EMEXAMPLE.RPF

EMEXAMPLE.RPF demonstrates the EM optimization algorithm, applied to a "mixture" model.

The data are the returns on the US/Japan exchange rate. The example model is a two-regime mixture model with mean zero Normals with different variances in the two regimes. The simple mixture model here is unrealistic as it treats the observations as independent—MSVARIANCES.RPF does a similar model (with direct maximum likelihood rather than EM) with a Markov Switching model governing the regime. However, we are using this to demonstrate how EM works.

The program does the optimization three ways:

1.Direct maximization

2."Classical" EM, looping over the E and M steps.

3.MAXIMIZE with the ESTEP option to do handle the E step at each iteration.

There are three parameters to be estimated: the two variances and the probability of being in regime 1. We will aim to make regime 1 the low variance regime, though the labeling is arbitrary.

Estimate will run from period 2 (we lose one to the calculation of returns from raw exchange rates) until the end of the data set.

set xjpn = 100.0*log(usxjpn/usxjpn{1})

compute rstart=2,rend=%allocend()

We get guess values for the two regimes from the sample variance. We want these to be spread out enough that it is unlikely for the regimes to switch "labels" during the estimation process.

stats xjpn
compute lowv=.5*%variance,highv=2.0*%variance

This does the direct maximization. We save the CPU time so we can compare the different algorithms at the end. Note that because the probability weights are applied to the likelihoods (not log likelihoods) of the two regimes, this does exp(%logdensity(....)) inside the parentheses to get the likelihood, then takes the log outside to produce the overall log likelihood.

nonlin p sigsq1 sigsq2

frml logl = log(p*exp(%logdensity(sigsq1,xjpn))+$

(1-p)*exp(%logdensity(sigsq2,xjpn)))

compute t1=%cputime()

compute p=.5

compute sigsq1=lowv,sigsq2=highv

maximize logl rstart rend

This does the classical EM algorithm. The latent data is the regime $x_t$ for each data point. The E step gives us the probability-weighted log likelihood using the previous estimates for the three parameters. Maximizing that to get new parameters gives us a probability-weighted estimate for the variances, and an average probability across observations to estimate $p$. One drawback is that, if you want to iterate this to convergence, you have to do your own convergence checks, done here using the %TESTDIFF function applied to OLDPARMS (which has the previous values) and NEWPARMS (the new ones).

compute t2=%cputime()

compute p=.5

compute sigsq1=lowv,sigsq2=highv

compute oldparms=||p,sigsq1,sigsq2||

do iters=1,500

set pstar = f1=exp(%logdensity(sigsq1,xjpn)),$

f2=exp(%logdensity(sigsq2,xjpn)),$

p*f1/(p*f1+(1-p)*f2)

sstats(mean) rstart rend pstar>>p pstar*xjpn^2>>sumsq1 $

(1-pstar)*xjpn^2>>sumsq2

compute sigsq1=sumsq1/p,sigsq2=sumsq2/(1-p)

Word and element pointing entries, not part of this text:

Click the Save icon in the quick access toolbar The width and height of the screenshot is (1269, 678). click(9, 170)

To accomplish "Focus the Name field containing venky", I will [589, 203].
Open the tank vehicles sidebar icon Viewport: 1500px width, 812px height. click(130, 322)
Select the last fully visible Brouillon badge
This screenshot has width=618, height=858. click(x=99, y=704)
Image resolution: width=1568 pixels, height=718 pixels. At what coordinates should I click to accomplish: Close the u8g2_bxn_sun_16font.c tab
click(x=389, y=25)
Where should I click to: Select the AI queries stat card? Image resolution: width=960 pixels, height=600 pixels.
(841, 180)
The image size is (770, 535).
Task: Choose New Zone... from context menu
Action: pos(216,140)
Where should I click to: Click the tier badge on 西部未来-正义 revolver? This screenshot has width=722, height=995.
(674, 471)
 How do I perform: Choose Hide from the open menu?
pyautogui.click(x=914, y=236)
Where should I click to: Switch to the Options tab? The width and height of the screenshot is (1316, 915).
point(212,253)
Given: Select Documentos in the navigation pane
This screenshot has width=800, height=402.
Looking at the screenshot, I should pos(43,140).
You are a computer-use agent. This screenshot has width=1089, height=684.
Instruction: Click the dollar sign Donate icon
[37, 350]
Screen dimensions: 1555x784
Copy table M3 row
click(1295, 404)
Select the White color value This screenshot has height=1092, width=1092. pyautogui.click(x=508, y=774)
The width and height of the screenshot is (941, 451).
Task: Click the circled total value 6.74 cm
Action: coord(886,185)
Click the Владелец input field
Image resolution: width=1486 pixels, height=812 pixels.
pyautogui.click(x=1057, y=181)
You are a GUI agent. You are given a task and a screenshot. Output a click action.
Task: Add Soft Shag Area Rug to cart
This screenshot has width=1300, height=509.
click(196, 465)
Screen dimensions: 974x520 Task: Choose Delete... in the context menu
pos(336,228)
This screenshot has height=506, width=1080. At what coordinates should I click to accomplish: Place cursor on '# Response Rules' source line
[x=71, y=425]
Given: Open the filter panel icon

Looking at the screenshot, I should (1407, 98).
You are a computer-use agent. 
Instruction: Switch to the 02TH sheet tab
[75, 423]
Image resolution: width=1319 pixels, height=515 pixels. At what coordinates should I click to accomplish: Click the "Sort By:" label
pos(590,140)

compute newparms=||p,sigsq1,sigsq2||

if %testdiff(newparms,oldparms)<1.e-6

break

compute oldparms=newparms

end

?"Estimates from classical EM" p sigsq1 sigsq2

?"Iterations" iters

Finally, this uses MAXIMIZE with the ESTEP option. ESTEP is implemented as a FUNCTION which is called at the start of each iteration to (in this case) produce the PSTAR series which has the expected log likelihood for each data point given the previous values for the parameters.

function EStep

set pstar = f1=exp(%logdensity(sigsq1,xjpn)),$

f2=exp(%logdensity(sigsq2,xjpn)),$

p*f1/(p*f1+(1-p)*f2)

end EStep

compute t3=%cputime()

frml emlogl = pstar*%logdensity(sigsq1,xjpn)+$

(1-pstar)*%logdensity(sigsq2,xjpn)+$

pstar*log(p)+(1-pstar)*log(1-p)

compute p=.5

compute sigsq1=lowv,sigsq2=highv

nonlin p sigsq1 sigsq2

maximize(estep=estep(),method=bhhh,cvcrit=1.e-6,iters=500) emlogl rstart rend

Full Program

open data g10xrate.xls

data(format=xls,org=columns) / usxjpn usxfra usxsui

* This estimates a "mixture" model, with a zero mean and two branches

* for the variance.

set xjpn = 100.0*log(usxjpn/usxjpn{1})

compute rstart=2,rend=%allocend()

* Get guess values based on the sample variance.

stats xjpn

compute lowv=.5*%variance,highv=2.0*%variance

******************************************************************

* Direct maximization

nonlin p sigsq1 sigsq2

frml logl = log(p*exp(%logdensity(sigsq1,xjpn))+$

(1-p)*exp(%logdensity(sigsq2,xjpn)))

compute t1=%cputime()

compute p=.5

compute sigsq1=lowv,sigsq2=highv

maximize logl rstart rend

******************************************************************

* Classic "EM" calculation

compute t2=%cputime()

compute p=.5

compute sigsq1=lowv,sigsq2=highv

compute oldparms=||p,sigsq1,sigsq2||

do iters=1,500

set pstar = f1=exp(%logdensity(sigsq1,xjpn)),$

f2=exp(%logdensity(sigsq2,xjpn)),$

p*f1/(p*f1+(1-p)*f2)

sstats(mean) rstart rend pstar>>p pstar*xjpn^2>>sumsq1 $

(1-pstar)*xjpn^2>>sumsq2

compute sigsq1=sumsq1/p,sigsq2=sumsq2/(1-p)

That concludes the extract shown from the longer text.